EXCERPTED TEXT:

## Import Libraries

In [None]:
import os
import numpy as np
import loompy as lp
import datetime
from itertools import count as iter_count

from sklearn.utils import shuffle
from sklearn.model_selection import train_test_split

# from keras.preprocessing.image import ImageDataGenerator
from keras.models import Sequential
from keras import regularizers
# from keras.layers import Conv2D, MaxPooling2D

from keras.layers import Dense,  Dropout, Activation, BatchNormalization
from keras.callbacks import ModelCheckpoint, EarlyStopping, TensorBoard
from keras.losses import mean_squared_error, mean_absolute_error
from keras.activations import relu, elu, linear
from keras import backend as K

from hyperas import optim
from hyperopt import Trials, STATUS_OK, tpe
from hyperas.distributions import choice, uniform, conditional

import matplotlib.pyplot as plt

## Miscellaneous parameters

In [None]:
# Create train, evaluation and test ratios for splitting the dataset 
TRAIN_RT = 0.70
EVAL_RT = 0.15
TEST_RT = 0.15

## External Custom Functions

### 1) Split the dataset in train, test & eval sets (index based split)
This function returns indices for the train, test and evaluation sets, given an input Dataset.

Arguments:

    train_rt: ratio of the train dataset
    test_rt:  ratio of the test dataset
    eval_rt:  ratio of the evaluation dataset

Returns:

    train_idx: indices (of the given dataset) for the train dataset
    test_idx:  indices (of the given dataset) for the test dataset
    evel_idx:  indices (of the given dataset) for the evaluation dataset

Note:

    This function will work correctly as long as (test_rt == evel_rt) is True.

REQUIRED TASKS:
1: Please reproduce the notebook starting with "### 1) Split" and going on through "an input Dataset.", substituting "index positions" for "indices".
2: What value does the notebook assign to TRAIN_RT?

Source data
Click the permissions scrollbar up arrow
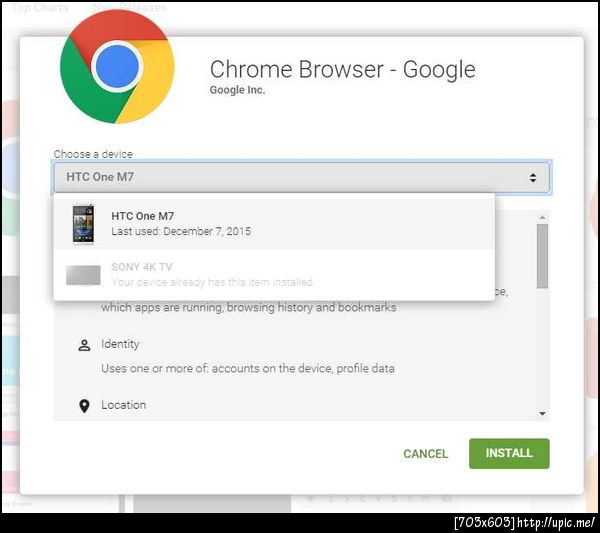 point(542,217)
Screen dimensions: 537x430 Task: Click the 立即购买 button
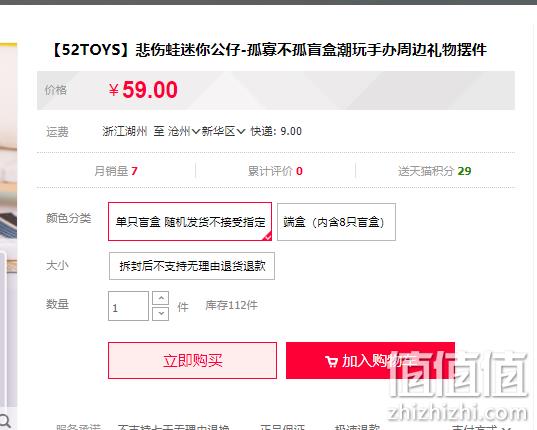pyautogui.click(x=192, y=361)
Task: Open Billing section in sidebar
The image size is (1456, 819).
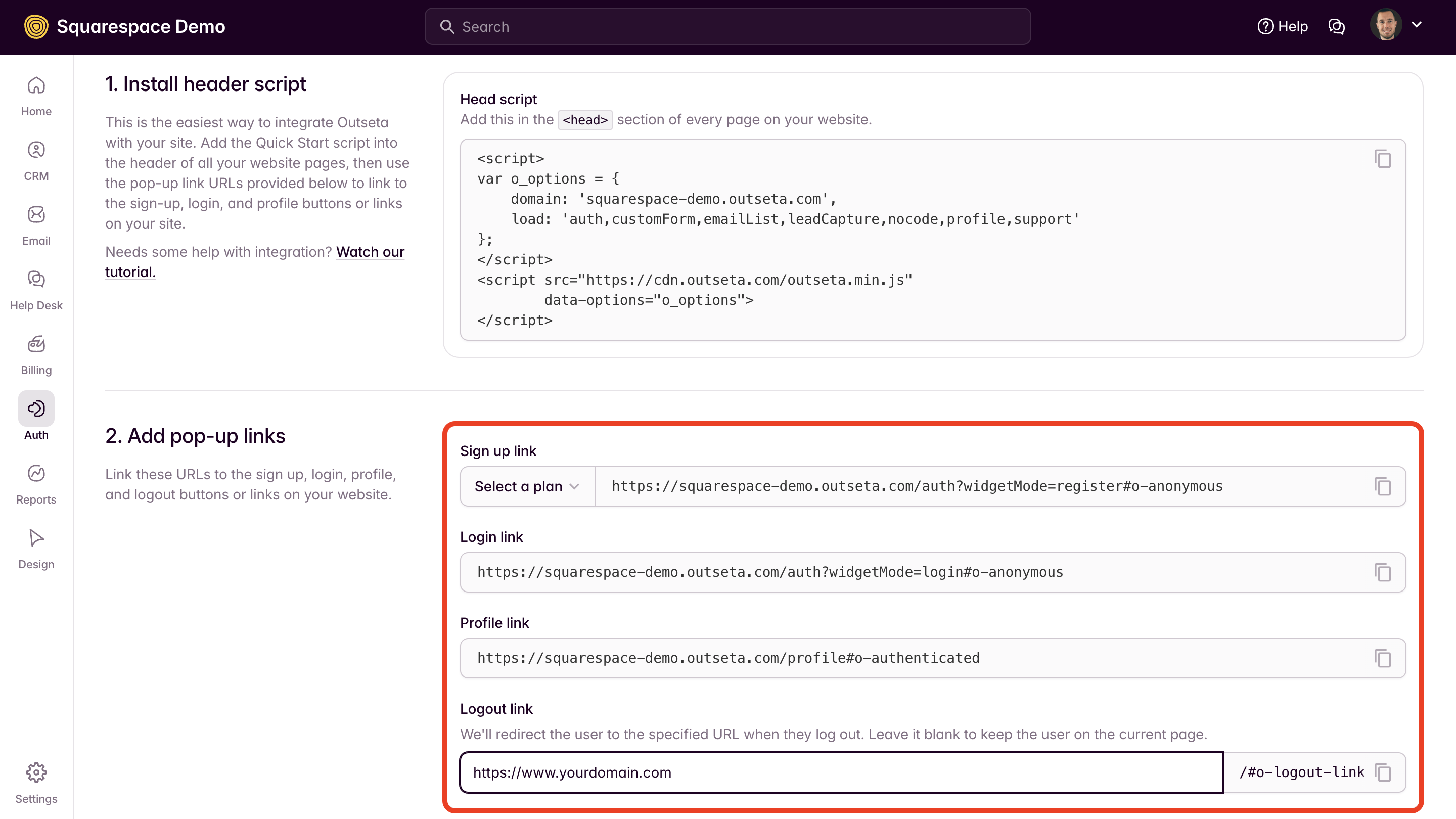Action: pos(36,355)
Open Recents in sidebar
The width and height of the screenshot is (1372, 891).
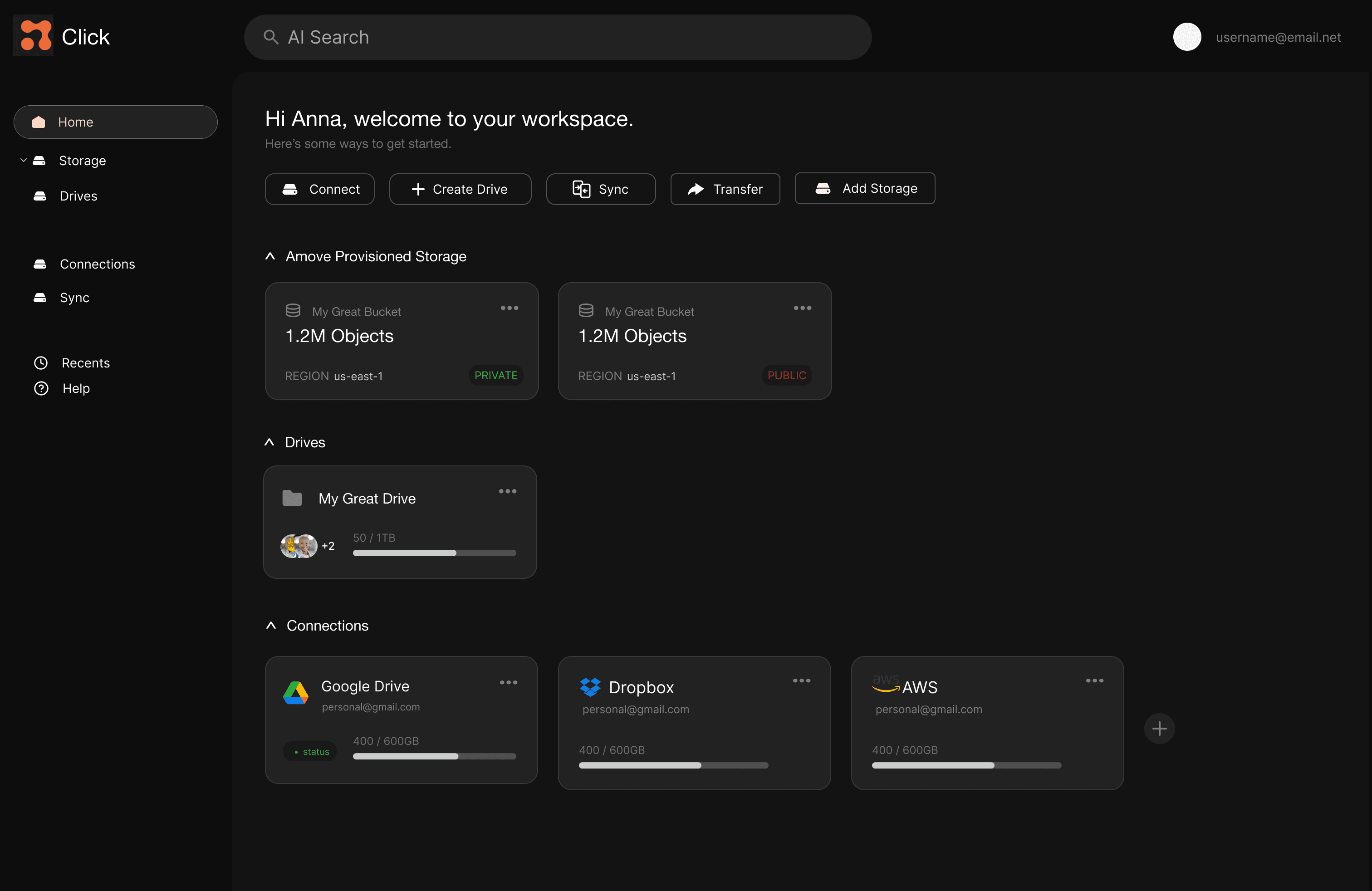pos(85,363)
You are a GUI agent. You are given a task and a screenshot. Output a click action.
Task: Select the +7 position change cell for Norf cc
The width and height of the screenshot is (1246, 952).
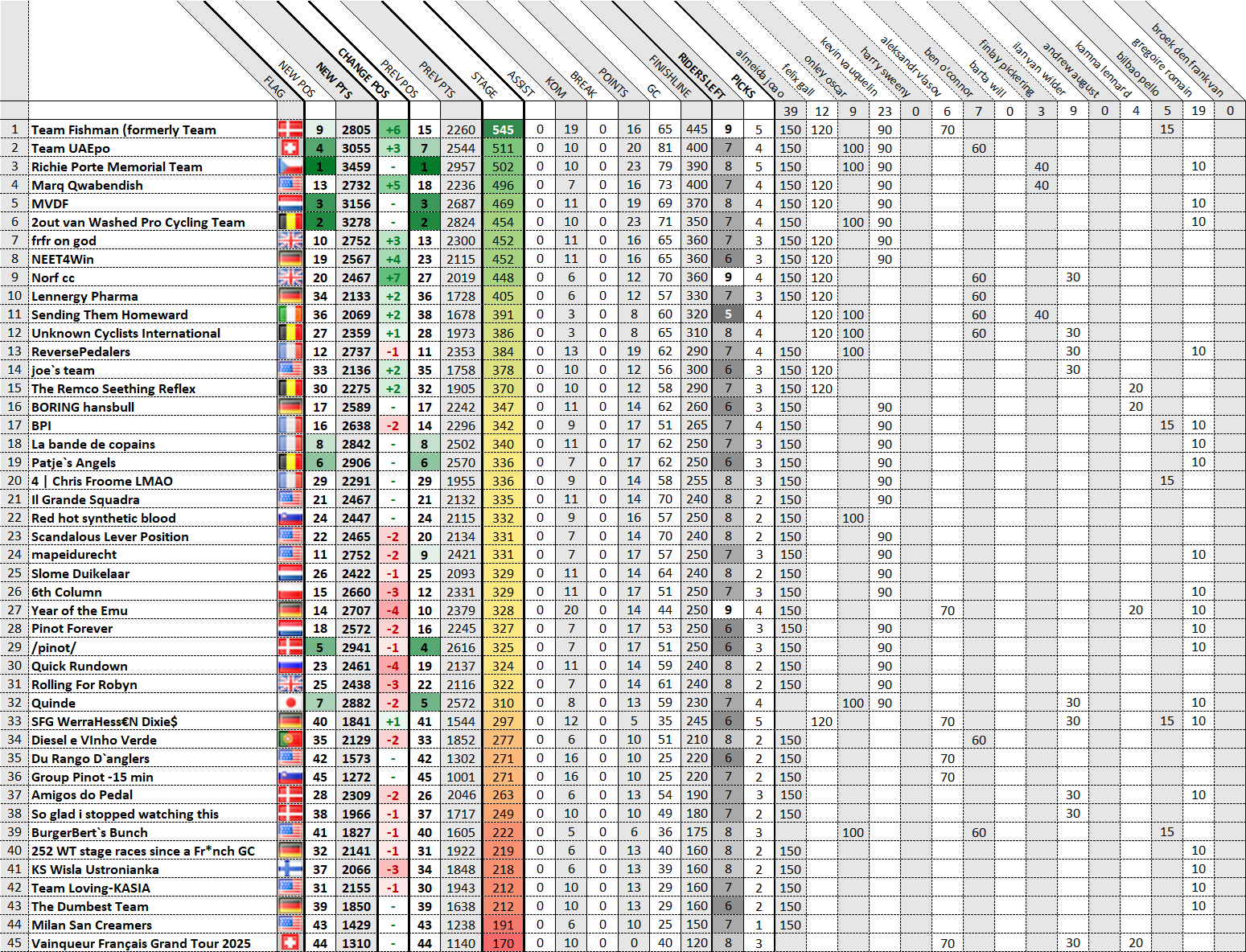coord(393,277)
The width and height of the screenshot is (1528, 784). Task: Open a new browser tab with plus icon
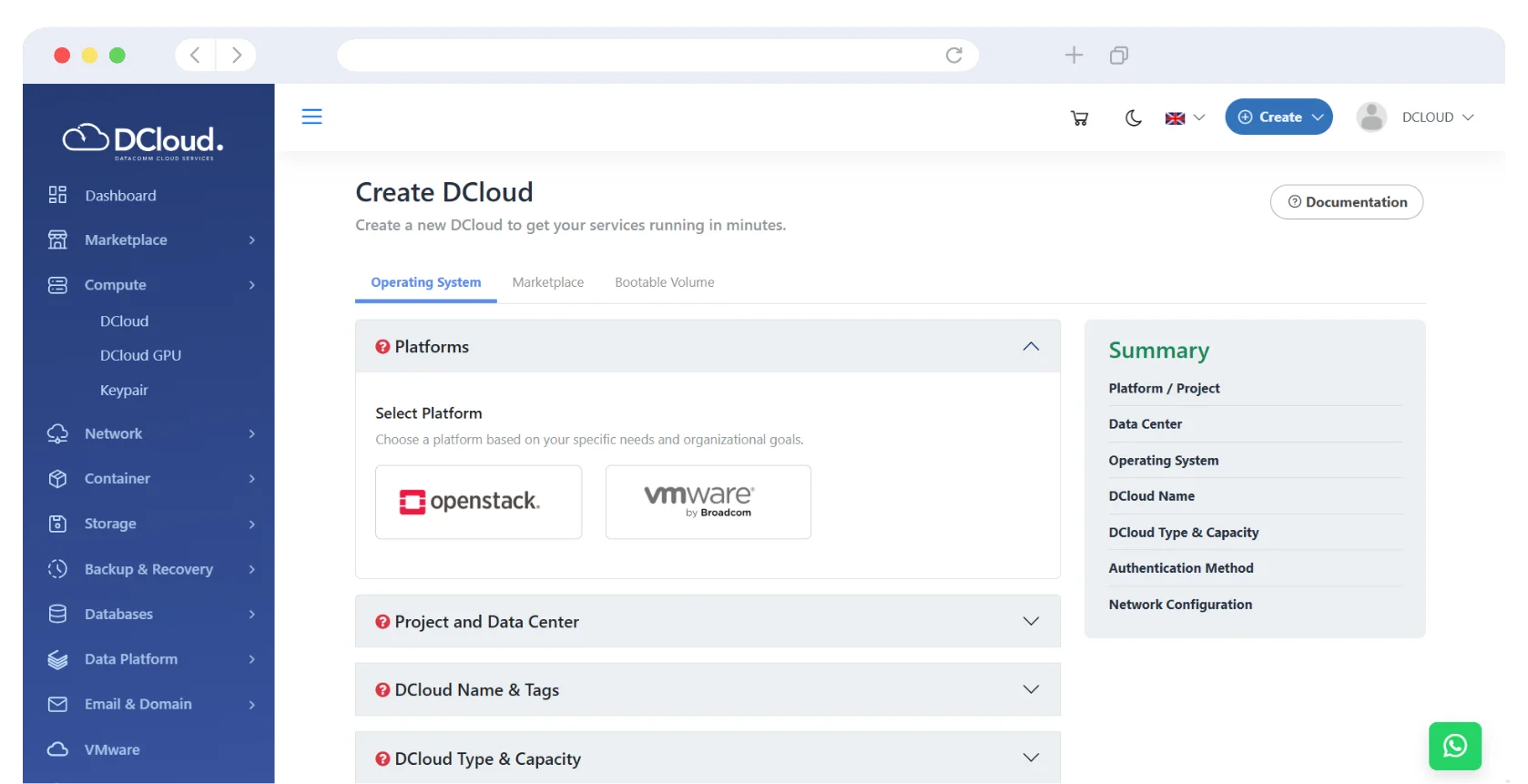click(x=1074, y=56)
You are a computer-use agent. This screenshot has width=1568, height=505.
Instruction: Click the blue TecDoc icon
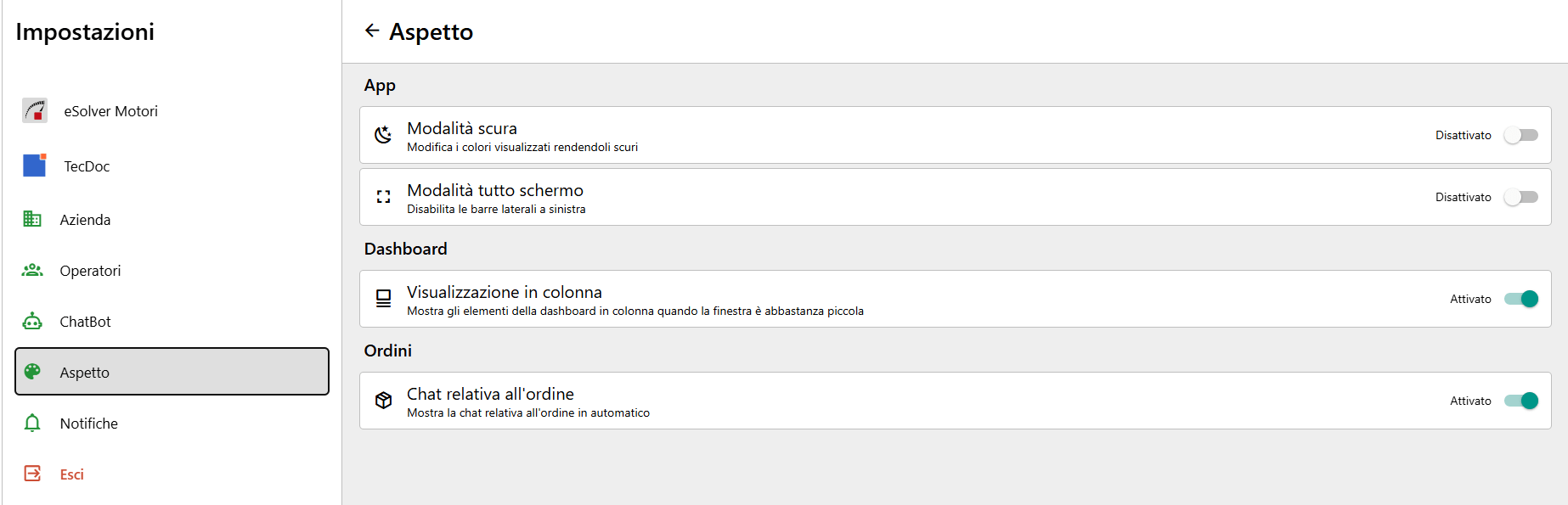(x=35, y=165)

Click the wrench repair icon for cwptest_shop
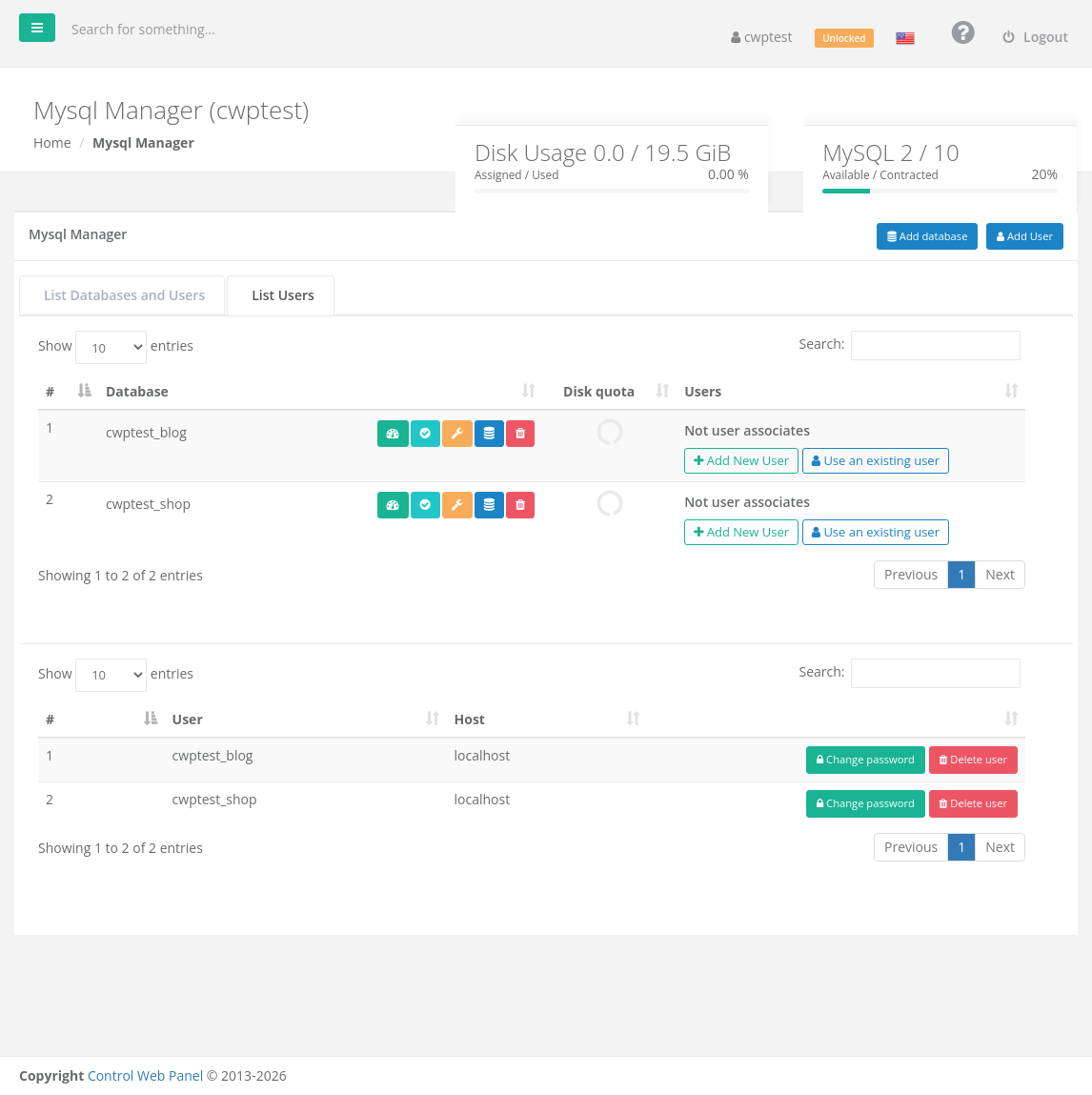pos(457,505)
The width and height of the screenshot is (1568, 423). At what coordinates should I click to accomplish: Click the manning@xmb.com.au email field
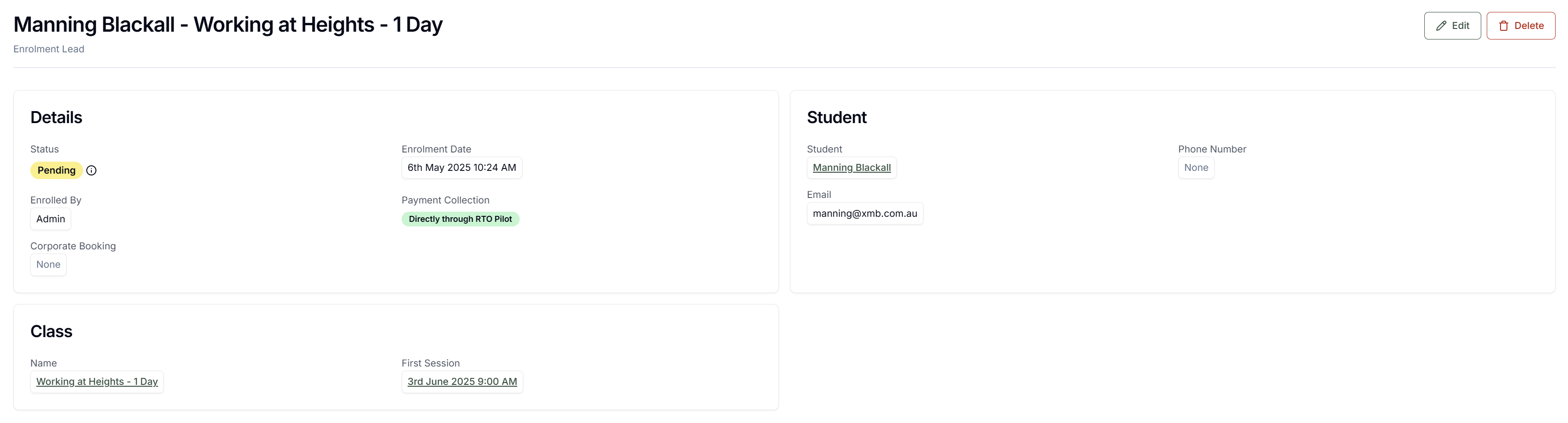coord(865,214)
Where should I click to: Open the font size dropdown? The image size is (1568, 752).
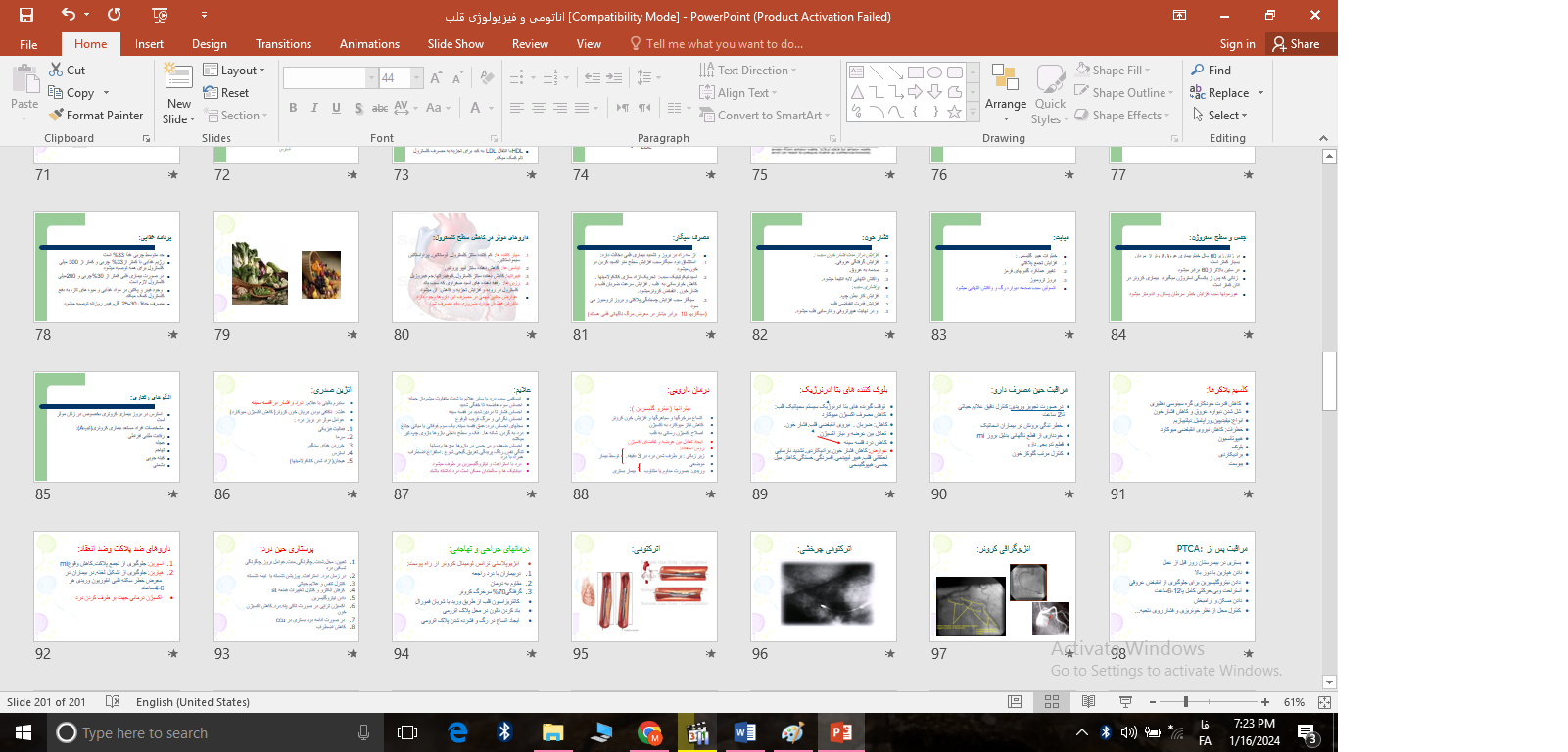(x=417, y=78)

PER-TASK ANSWERS:
1:
### 1) Split the dataset in train, test & eval sets (index based split)
This function returns index positions for the train, test and evaluation sets, given an input Dataset.

2: 0.70